Between 2000 and 2013 Ursula Männle represented the Starnberg electoral district as a deputy in the Bavarian Landtag (regional parliament). During this time she was chair of the Landtag committee on Federal and European Affairs and a member of the Committee on Religion. She was a member of the leadership team (Vorstandsmitglied) of the CSU group in the assembly. Till 14 January 2009 she chaired the women's working group in the Landtag. Also, between 2016 and 2018, she represented the CSU on the 28 member executive of the political network organisation Europäische Bewegung Deutschland.

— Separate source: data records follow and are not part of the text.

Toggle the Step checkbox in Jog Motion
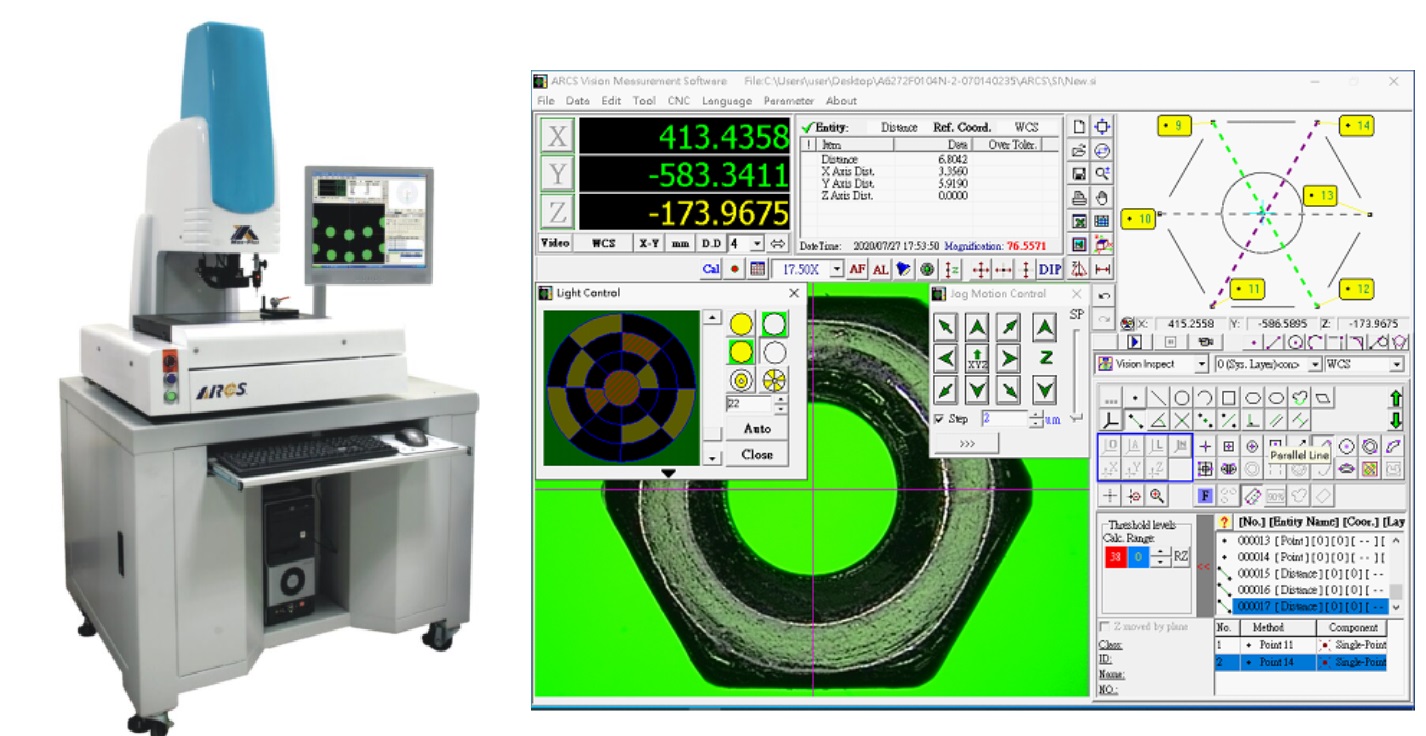This screenshot has width=1426, height=736. pyautogui.click(x=938, y=420)
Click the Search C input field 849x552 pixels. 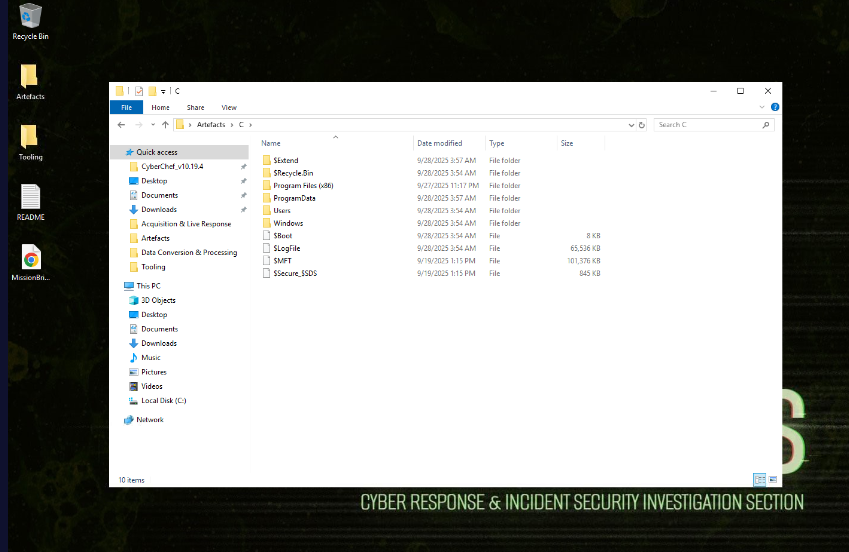point(710,125)
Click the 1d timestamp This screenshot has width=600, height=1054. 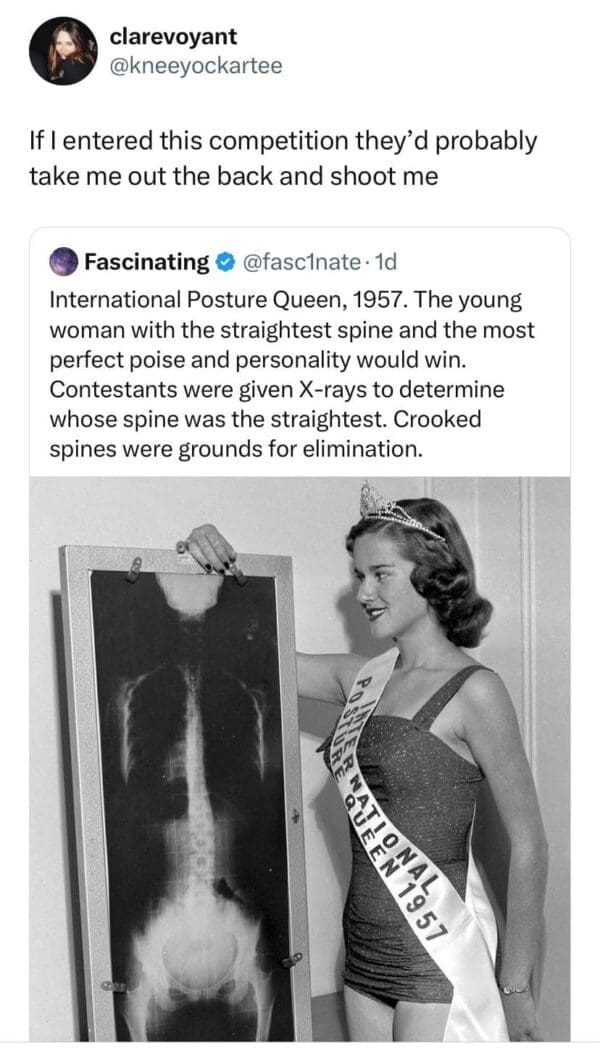pyautogui.click(x=384, y=262)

===Continuing political involvement===
In May 2014 Männle succeeded Hans Zehetmair as chair of the Hanns Seidel Foundation, a political research organisation closely aligned with the CSU, created in 1966 as a distinctively Bavarian version of the older Konrad Adenauer Foundation. It was reported that she been had proposed for the post by the party leader Horst Seehofer. Having served as deputy chair for twenty years, she was something of an insider candidate. Nevertheless, she was the first woman in the foundation's history ever to take on the top position. Her re-election for a further term was reported in August 2018. However, at the end of March 2019, press reports emerged of a planned radical shake-up of the foundation, reflective of a power-shift to a younger generation, and intended to appeal to younger voters, which would involve Männle stepping down, to be replaced as chair by her deputy, Markus Ferber.

== Publications (selection) ==

- Kleine Fibel für die politische Praxis. Beck, München 1974, ISBN 3-406-05409-9, with Eckard Colberg.
- Zur Geschäftsordnung: Die Praxis der Willensbildung. Bayerische Landeszentrale für politische Bildungsarbeit, 1977 (4th edition).
- Die gestaltende Rolle der Frau im 21. Jahrhundert. hss, 1999, ISBN 3-88795-194-8.